作業指示:
1. Prefectの検証記事のうち、「Prefect2.19.3か」から「を実行する必要がなくなった。」までの部分を一字一句変えずに書き写してください。
2. Prefectの検証記事について、掲載されている最後の行の次から続きを書き進めてください。

本文抜粋:

○ ○ ○ ○ ○ ○ ○

🌊

Prefect2.19.3からPrefectがDeploymentの際にPython依存ライブラリが無くてもよくなった。

2024/06/01に公開1

TL;DR;

https://github.com/PrefectHQ/prefect/issues/9512#issue-1704218542
のissueが2.19.3に解決されたので、検証してみた。
これにより、CI/CDをする際にわざわざ「全部入り」の実行環境でDeploymentを実行する必要がなくなった。

事前準備

検証手順

  1. 二種類のPrefectクライアント環境をvenvでインストールする

    python3 -m venv 2.19.2
    . 2.19.2/bin/activate
    pip install prefect==2.19.2
    deactivate
    
    python3 -m venv 2.19.3
    . 2.19.3/bin/activate
    pip install prefect==2.19.3
    deactivate
    
  2. どっちかでprefect cloudにloginしてdeploymentを登記する場所を決める

    . 2.19.2/bin/activate
    prefect cloud login
    cat $HOME/.prefect/profiles.toml
    
  3. 以下のようなflow.pyを作成

    from prefect import flow,task
    
    import dask # Deploy元にはインストールしていないライブラリ
    
    @task
    def sub():
        print("sub task", flush=True)
    
    @flow
    def main():
        _ = sub()
    # ここでmainをasync defすると解析に失敗します
    
    if __name__ == "__main__":
        main()
    
  4. とりあえず実行できない事を確認

    python flow.py
    Traceback (most recent call last):
      File "/root/2.19.2/flow.py", line 4, in <module>
        import dask # Deploy元にはインストールしていないライブラリ
        ^^^^^^^^^^^
    ModuleNotFoundError: No module named 'dask'
    
  5. それぞれの環境でprefect.yamlを作成しリネーム、編集

    . ./2.19.2/bin/activate
    prefect init
    # No, I'll use the default deployment configuration. を選択
    mv prefect.yaml 2.19.2.yaml
    
    2.19.2.yaml
    # Welcome to your prefect.yaml file! You can use this file for storing and managing
    # configuration for deploying your flows. We recommend committing this file to source
    # control along with your flow code.

○ ○ ○ ○ ○ ○ ○

表示データ:
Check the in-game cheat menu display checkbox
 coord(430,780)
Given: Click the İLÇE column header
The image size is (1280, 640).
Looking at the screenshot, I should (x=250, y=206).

○ ○ ○ ○ ○ ○ ○

解答:
1.
Prefect2.19.3からPrefectがDeploymentの際にPython依存ライブラリが無くてもよくなった。

2024/06/01に公開1

TL;DR;

https://github.com/PrefectHQ/prefect/issues/9512#issue-1704218542
のissueが2.19.3に解決されたので、検証してみた。
これにより、CI/CDをする際にわざわざ「全部入り」の実行環境でDeploymentを実行する必要がなくなった。

2.
    # Generic metadata about this project
    name: 2.19.2
    prefect-version: 2.19.2
    
    # build section allows you to manage and build docker images
    build: null
    
    # push section allows you to manage if and how this project is uploaded to remote locations
    push: null
    
    # pull section allows you to provide instructions for cloning this project in remote locations
    pull:
    - prefect.deployments.steps.set_working_directory:
        directory: /root/2.19.2
    
    # the deployments section allows you to provide configuration for deploying flows
    deployments:
    - name: mytest
      version: null
      tags: []
      description: null
      schedule: {}
      flow_name: null
      entrypoint: flow.py:main
      parameters: {}
      work_pool:
        name: null
        work_queue_name: null
        job_variables: {}
    
    . ./2.19.3/bin/activate
    prefect init
    # No, I'll use the default deployment configuration. を選択
    mv prefect.yaml 2.19.3.yaml
    
    2.19.3.yaml
    # Welcome to your prefect.yaml file! You can use this file for storing and managing
    # configuration for deploying your flows. We recommend committing this file to source
    # control along with your flow code.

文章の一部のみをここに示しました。